На углу Посадской и Монетной какой-то человек просто, но прилично, по-советски, одетый переходил улицу. Внезапно извозчик остановился. Человек вскочил в сани к Бархатову и крепко схватил его за руки.
Страх охватил Бархатова. «Вот оно… начинается», — подумал он, беспомощно оглядывая пустынную улицу.
— Если вы сделаете хоть одно движение или крикните, я вас заколю кинжалом. Молчите. Никакая опасность вам не угрожает, — сказал незнакомец.
Извозчик, вместо того чтобы ехать на спуск, свернул влево от Невы и пустил лошадь вскачь по Монетной. Они загнули вправо вдоль Лицейского сада. Пошли пустыри, снесенные еще в 1920 году, заборы и дома. Стало глухо и тихо.

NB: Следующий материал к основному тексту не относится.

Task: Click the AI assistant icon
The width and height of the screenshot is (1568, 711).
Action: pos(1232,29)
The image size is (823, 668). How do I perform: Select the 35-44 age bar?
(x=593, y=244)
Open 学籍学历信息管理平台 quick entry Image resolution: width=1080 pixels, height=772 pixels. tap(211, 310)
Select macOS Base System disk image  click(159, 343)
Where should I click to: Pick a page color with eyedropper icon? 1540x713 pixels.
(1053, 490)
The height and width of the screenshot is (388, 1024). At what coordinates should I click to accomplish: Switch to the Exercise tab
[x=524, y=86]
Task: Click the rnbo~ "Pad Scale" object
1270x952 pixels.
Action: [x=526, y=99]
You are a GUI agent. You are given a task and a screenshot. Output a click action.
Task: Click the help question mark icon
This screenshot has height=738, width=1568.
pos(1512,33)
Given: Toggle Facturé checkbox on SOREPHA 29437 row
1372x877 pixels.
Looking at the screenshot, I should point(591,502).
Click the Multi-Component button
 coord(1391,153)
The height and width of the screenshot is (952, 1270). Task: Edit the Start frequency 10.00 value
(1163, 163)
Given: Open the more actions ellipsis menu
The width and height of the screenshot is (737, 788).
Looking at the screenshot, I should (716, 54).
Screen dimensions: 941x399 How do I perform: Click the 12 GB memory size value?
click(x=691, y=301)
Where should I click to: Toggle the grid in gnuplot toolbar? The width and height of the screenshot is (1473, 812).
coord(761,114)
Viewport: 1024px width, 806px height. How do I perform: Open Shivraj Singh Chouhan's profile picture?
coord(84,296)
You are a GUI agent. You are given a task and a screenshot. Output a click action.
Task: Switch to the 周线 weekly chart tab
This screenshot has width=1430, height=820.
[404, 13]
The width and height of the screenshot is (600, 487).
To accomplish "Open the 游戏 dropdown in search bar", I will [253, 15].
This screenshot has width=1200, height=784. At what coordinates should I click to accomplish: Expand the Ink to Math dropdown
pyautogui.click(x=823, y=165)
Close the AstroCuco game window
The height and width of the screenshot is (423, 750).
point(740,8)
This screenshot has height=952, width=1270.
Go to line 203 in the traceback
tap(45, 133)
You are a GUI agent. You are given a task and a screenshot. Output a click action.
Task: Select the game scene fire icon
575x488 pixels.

Крюками, завитками, пустырями Петербургской стороны извозчик вывез Бархатова за Карповку. У Ботанического сада стояла тройка. В санях сидели двое. Около саней стояли, будто настороже, еще три рослых молодца.
Извозчик подкатил к тройке. К своему удивлению, Бархатов узнал в сидящих в санях Гашульского и Воровича. Их руки были стянуты ремнями. Бывшие подле тройки люди подскочили к Бархатову, связали ему белыми сыромятными ремнями руки и ноги и усадили между Гашульским и Воровичем на заднее сиденье. На переднее сели молодцы. Извозчик им помогал. Он застегнул полость. Ехавший с Бархатовым человек сел на облучек к ямщику. Все делалось быстро и молча. Кругом не было никого. С одной стороны темнел сквозным кружевом голых деревьев Ботанический сад, с другой, за Карповкой, виднелись развалины полковых сараев Лейб-Гвардии Гренадерского полка. Тут и в прежнее время никто не мог помешать делать, что угодно. А теперь…
Бархатов понял: пришел день давать отчет за все… Когда-то, в такие же мягкие, зимние, мартовские дни, когда от тающего снега пахнет весною и в порывах ветра есть какая-то напористая радость, они, издеваясь и крича, возили сановников Петрограда в Таврической дворец, таскали их на гремящих грузовиках в живом кольце бунтующих солдат и матросов, держащих ружья «на изготовку». Арестовывали, кидали в камеры Крестов, в казематы Петропавловской крепости, судили и кое-кого под шумок прикончили.